A che punto siamo nella digitalizzazione del settore?
Il processo di digitalizzazione è oggi indispensabile per rendere le nostre aziende rispondenti alle esigenze di una società iperconnessa da un punto di vista economico commerciale e sociale. La digitalizzazione è cruciale anche per migliorare le tecniche agronomiche e per acquisire dati e statistiche necessari per ottimizzare i processi di produzione e trasformazione agroalimentari. Per questo motivo stiamo investendo molto sulla cosiddetta “agricoltura di precisione” che rappresenta una possibilità di crescita economica e di sostenibilità ambientale per le nostre imprese. Queste possibilità, però, fanno fatica a trovare realizzazione perché per portare la banda ultralarga nell’entroterra marchigiano sono state avviate 218 procedure ma solo il 7% è stato collaudato.
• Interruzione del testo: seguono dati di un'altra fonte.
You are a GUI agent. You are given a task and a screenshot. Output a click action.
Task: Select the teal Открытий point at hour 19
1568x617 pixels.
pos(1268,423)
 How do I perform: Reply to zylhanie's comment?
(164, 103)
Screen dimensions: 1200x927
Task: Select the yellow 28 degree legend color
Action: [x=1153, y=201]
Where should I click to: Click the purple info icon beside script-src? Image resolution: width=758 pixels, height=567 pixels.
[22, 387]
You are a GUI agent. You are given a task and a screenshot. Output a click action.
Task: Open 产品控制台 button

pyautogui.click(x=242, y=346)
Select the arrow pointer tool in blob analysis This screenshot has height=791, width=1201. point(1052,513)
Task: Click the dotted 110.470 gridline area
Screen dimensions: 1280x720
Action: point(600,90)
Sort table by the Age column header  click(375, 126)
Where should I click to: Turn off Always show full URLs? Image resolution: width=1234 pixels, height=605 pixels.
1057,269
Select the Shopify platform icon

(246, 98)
Infrastrutture digitali, ma anche viarie: questo è uno dei punti più importanti che abbiamo chiesto al nuovo governo regionale per colmare il divario con le altre regioni e la perdita di redditività delle aziende già provate dalla crisi, dal terremoto e dal Covid.

Rispetto al tema della dignità dei lavoratori, com’è la situazione?
Si tratta di un tema nazionale che Coldiretti affronta da anni. Nelle campagne, purtroppo, si registrano sfruttamento, caporalato, lavoro nero, sottopagato e per affrontare queste situazioni non accettabili in un Paese civile dobbiamo creare un grande fronte unito tra agricoltori e consumatori consapevoli. Dietro un prezzo troppo basso si deve sapere che si può nascondere un produttore strozzato dal frutto avvelenato di un’asta al ribasso o di una delle tante pratiche commerciali sleali che stiamo combattendo anche a livello europeo. Oppure allo sfruttamento di manodopera irregolare.

Pensa che ci sia futuro per i giovani in agricoltura e quali sono le prospettive?
L’agricoltura ha saputo affrontare il ricambio generazionale. I giovani hanno portato un nuovo approccio al lavoro agricolo e idee rivoluzionarie che hanno fatto fare un balzo in avanti a tutto il settore. Nelle Marche sono oltre 1.400 gli under 35 che hanno deciso di costruire la loro carriera professionale in campagna. Il loro impegno va accompagnato da politiche regionali corrette che possano favorire lo sviluppo dei loro percorsi imprenditoriali, tra finanziamenti europei, processi di promozione e internazionalizzazione e consulenza aziendale.